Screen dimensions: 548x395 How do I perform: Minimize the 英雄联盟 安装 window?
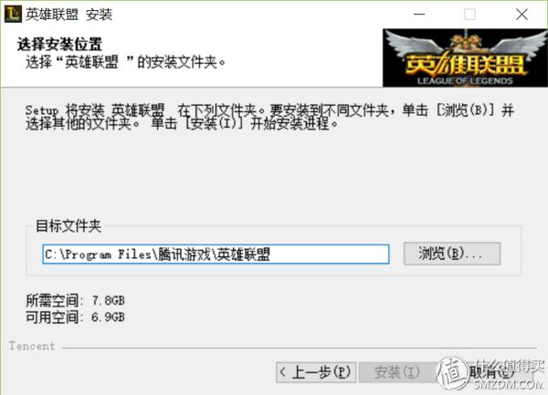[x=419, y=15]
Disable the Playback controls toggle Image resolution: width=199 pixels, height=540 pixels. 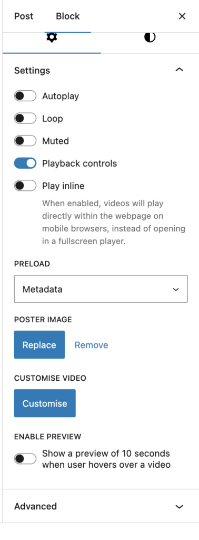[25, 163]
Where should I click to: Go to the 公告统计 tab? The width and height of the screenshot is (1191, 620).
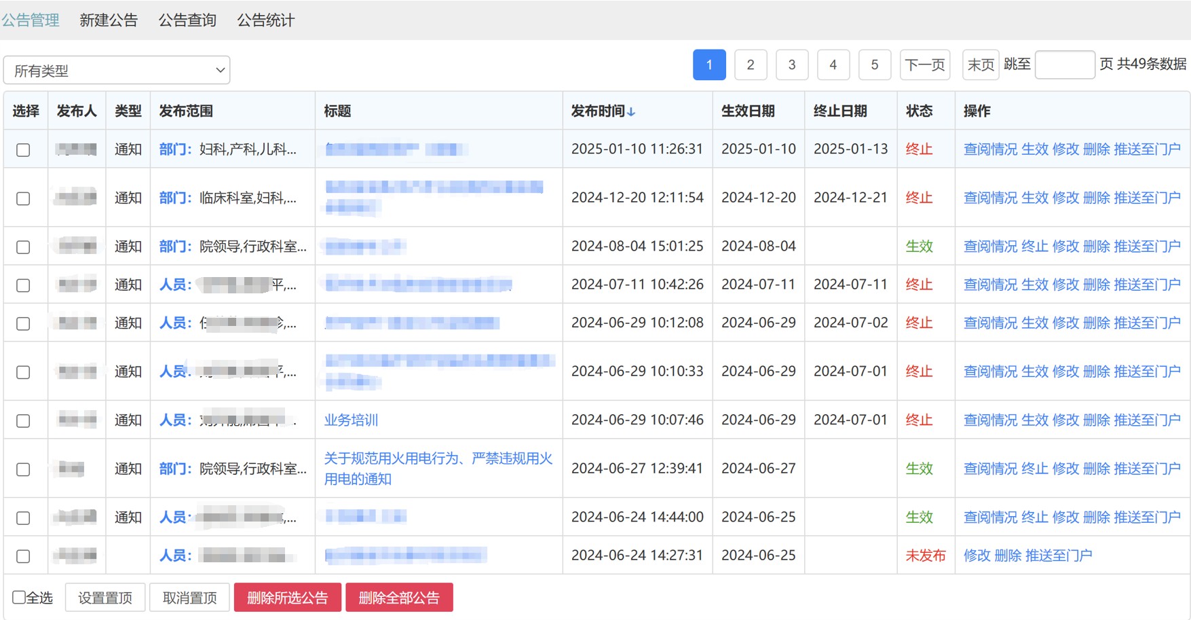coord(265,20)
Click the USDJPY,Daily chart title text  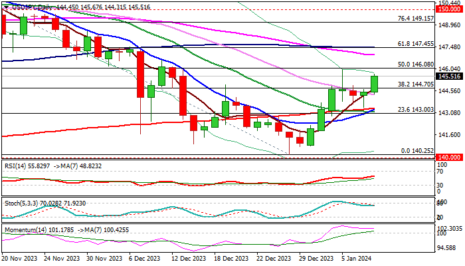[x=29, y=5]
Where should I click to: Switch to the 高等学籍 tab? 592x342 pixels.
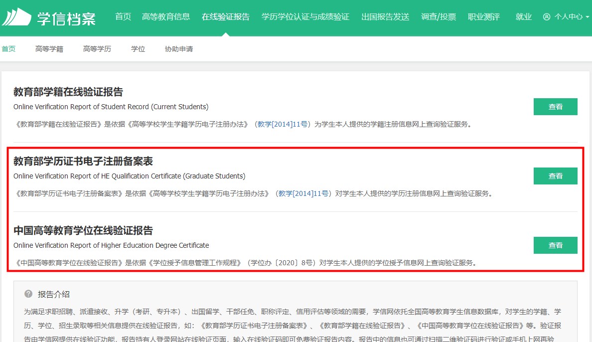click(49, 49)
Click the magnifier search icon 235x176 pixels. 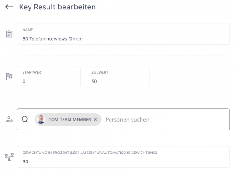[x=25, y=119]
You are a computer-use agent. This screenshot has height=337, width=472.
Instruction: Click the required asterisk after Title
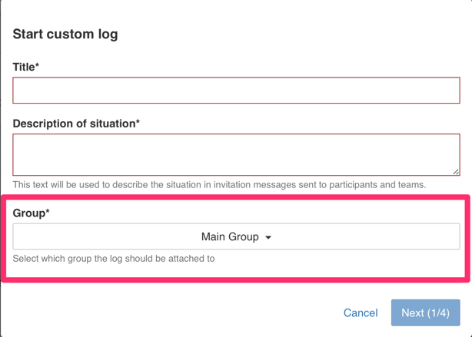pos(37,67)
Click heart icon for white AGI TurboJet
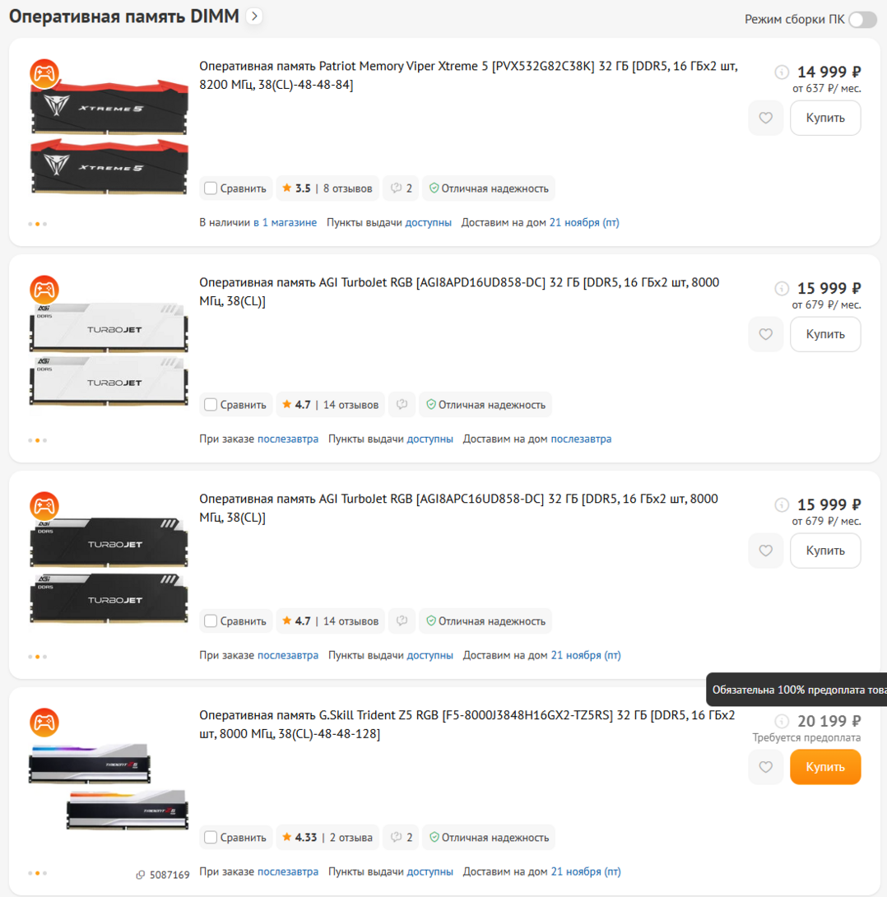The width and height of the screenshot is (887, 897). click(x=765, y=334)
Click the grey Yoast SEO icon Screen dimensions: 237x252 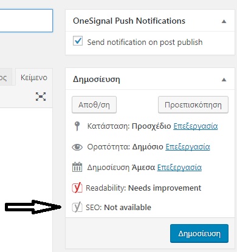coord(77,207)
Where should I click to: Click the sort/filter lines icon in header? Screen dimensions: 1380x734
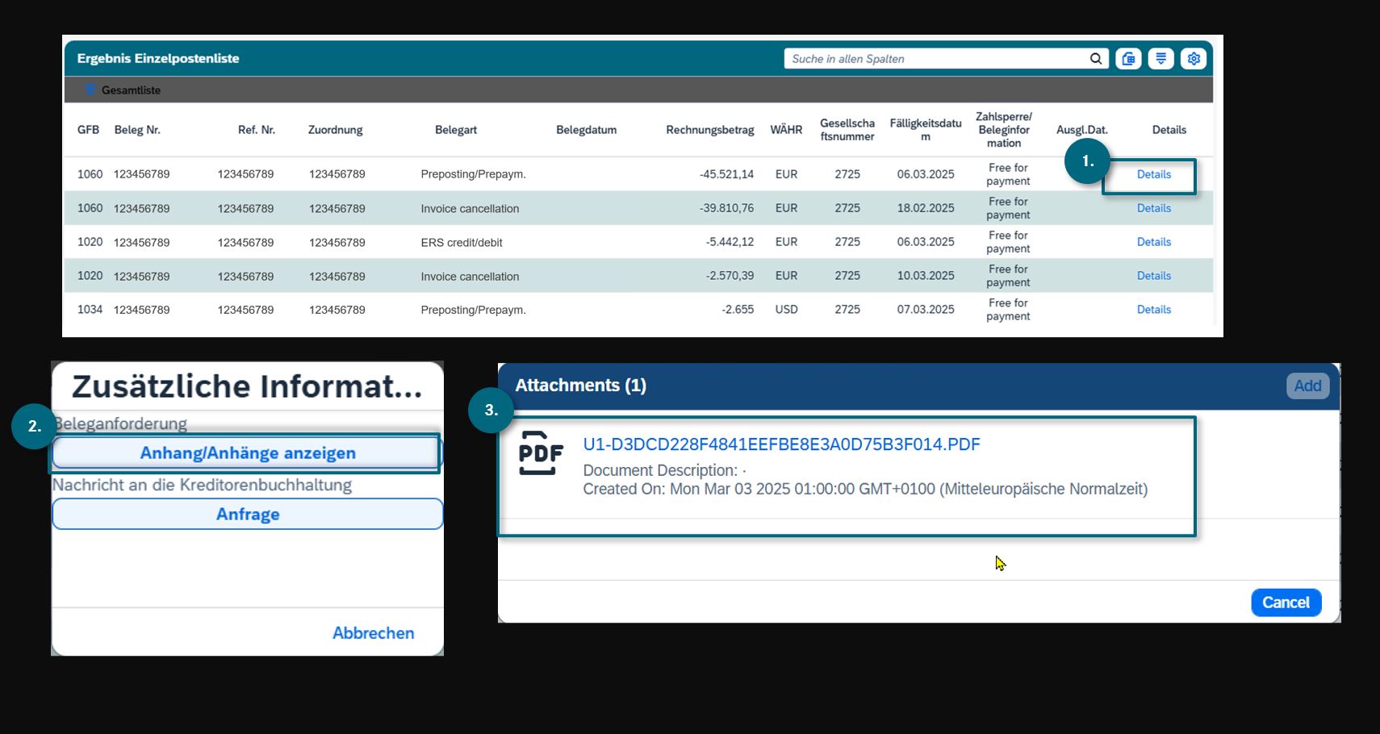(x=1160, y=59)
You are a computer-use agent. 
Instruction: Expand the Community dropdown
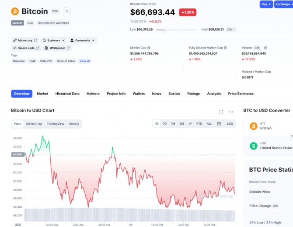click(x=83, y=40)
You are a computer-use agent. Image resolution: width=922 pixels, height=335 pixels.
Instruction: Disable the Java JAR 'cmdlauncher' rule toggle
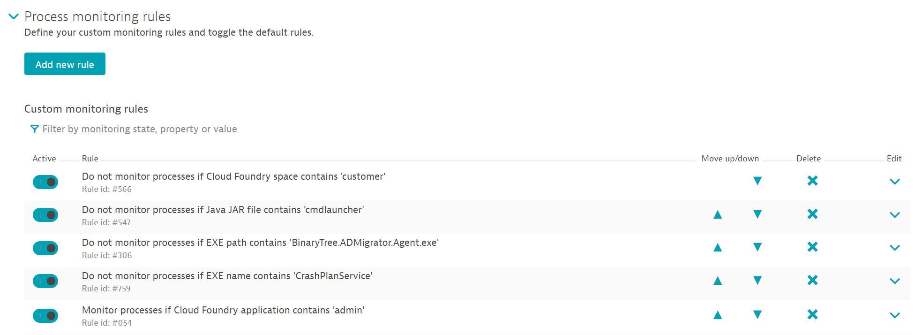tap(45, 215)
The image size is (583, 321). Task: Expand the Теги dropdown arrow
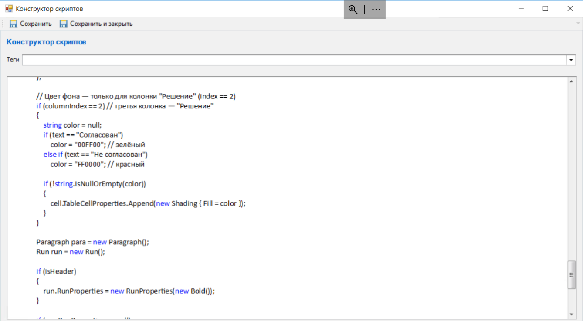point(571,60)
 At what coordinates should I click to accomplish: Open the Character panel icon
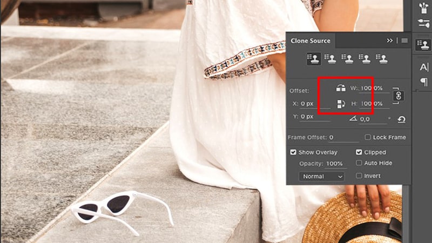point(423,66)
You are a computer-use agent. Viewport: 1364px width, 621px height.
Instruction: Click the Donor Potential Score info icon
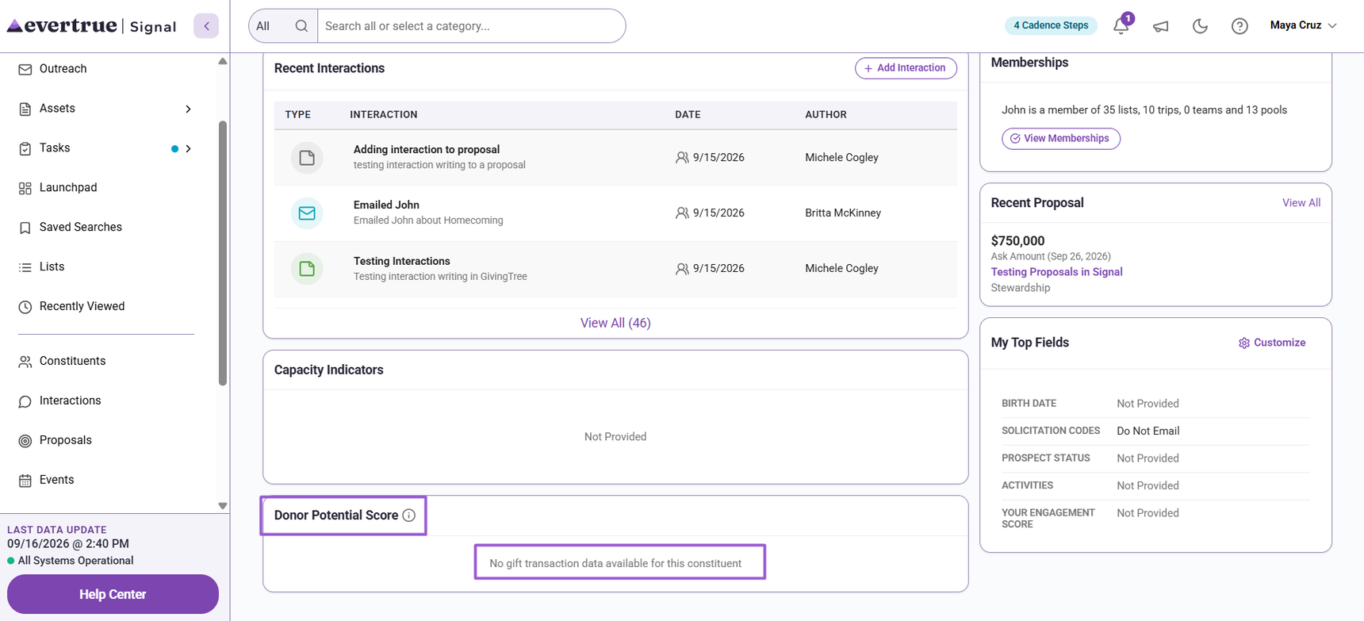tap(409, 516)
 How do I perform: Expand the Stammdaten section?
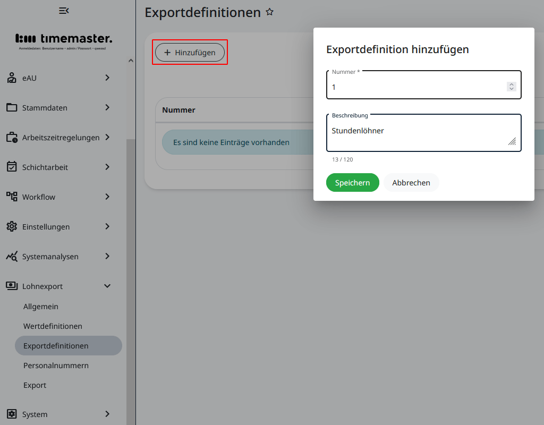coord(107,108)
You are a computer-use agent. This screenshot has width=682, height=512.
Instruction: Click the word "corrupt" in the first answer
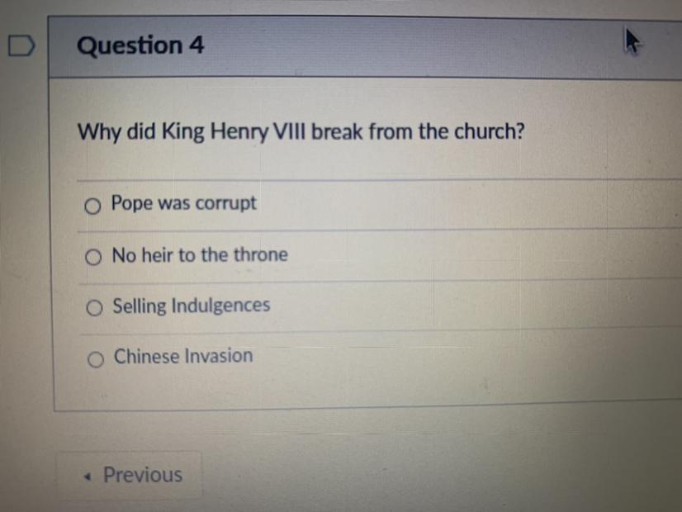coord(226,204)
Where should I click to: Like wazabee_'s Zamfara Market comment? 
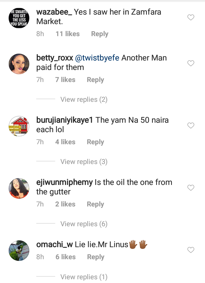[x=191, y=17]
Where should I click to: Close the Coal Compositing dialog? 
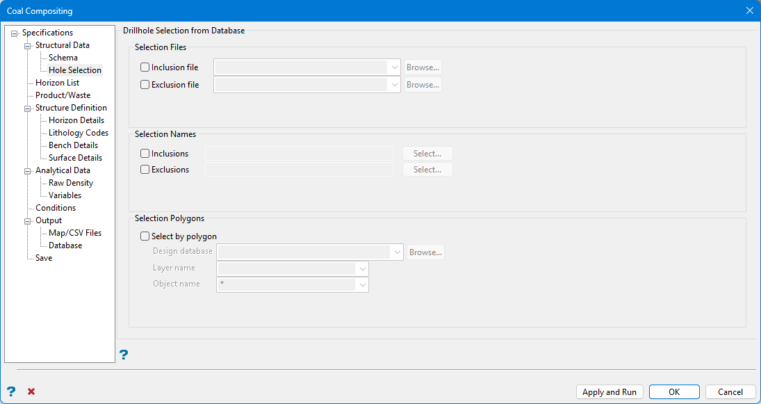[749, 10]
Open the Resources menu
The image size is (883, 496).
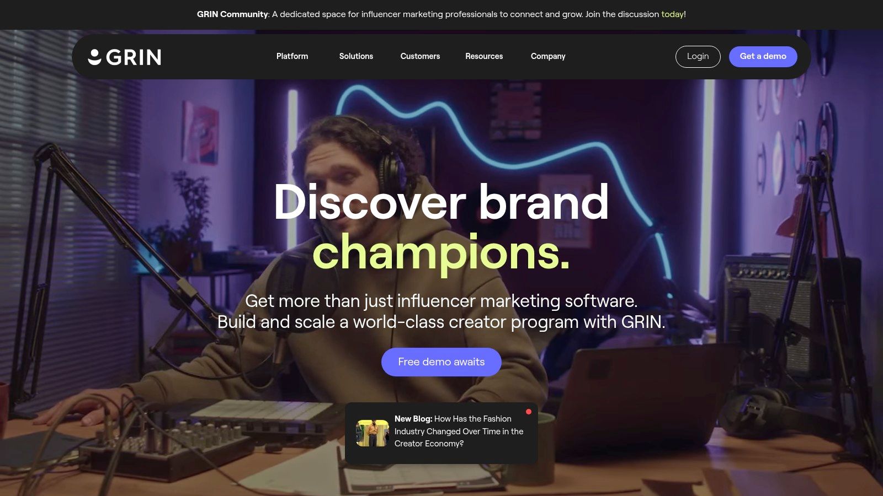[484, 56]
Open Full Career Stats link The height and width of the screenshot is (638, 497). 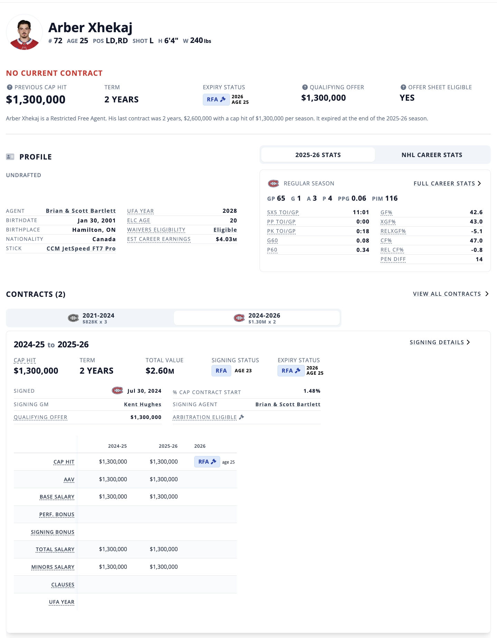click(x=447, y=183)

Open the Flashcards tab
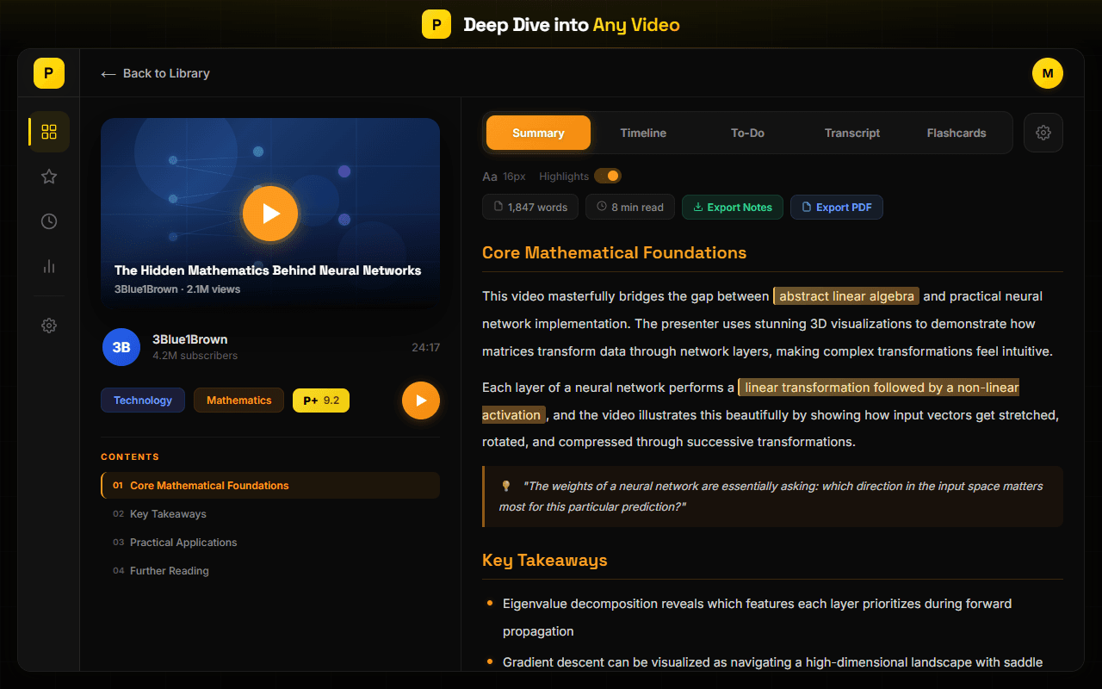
-*-
GOAL OF THE EXERCISE - Within the material above, only the stretch from the line holding "Where should I click to: Click" through the line holding "has width=682, height=512." is to be restated exactly. Pictures are dropped.

ANSWER TO THIS TASK -
Where should I click to: Click the sort/filter lines icon in header? Screen dimensions: 1380x734
(x=1160, y=59)
You are a computer-use agent. 
Instruction: Expand the Community dropdown
click(x=83, y=40)
You are a computer-use agent. Image resolution: width=922 pixels, height=335 pixels.
Instruction: Disable the Java JAR 'cmdlauncher' rule toggle
tap(45, 215)
The image size is (583, 321). Task: Expand the Теги dropdown arrow
point(571,60)
 At what coordinates should I click to accomplish: Open the Character panel icon
point(423,66)
You are a computer-use agent. Viewport: 1364px width, 621px height.
Instruction: Click the Donor Potential Score info icon
tap(409, 516)
 How do I perform: Expand the Stammdaten section?
coord(107,108)
You are a computer-use agent. This screenshot has width=682, height=512.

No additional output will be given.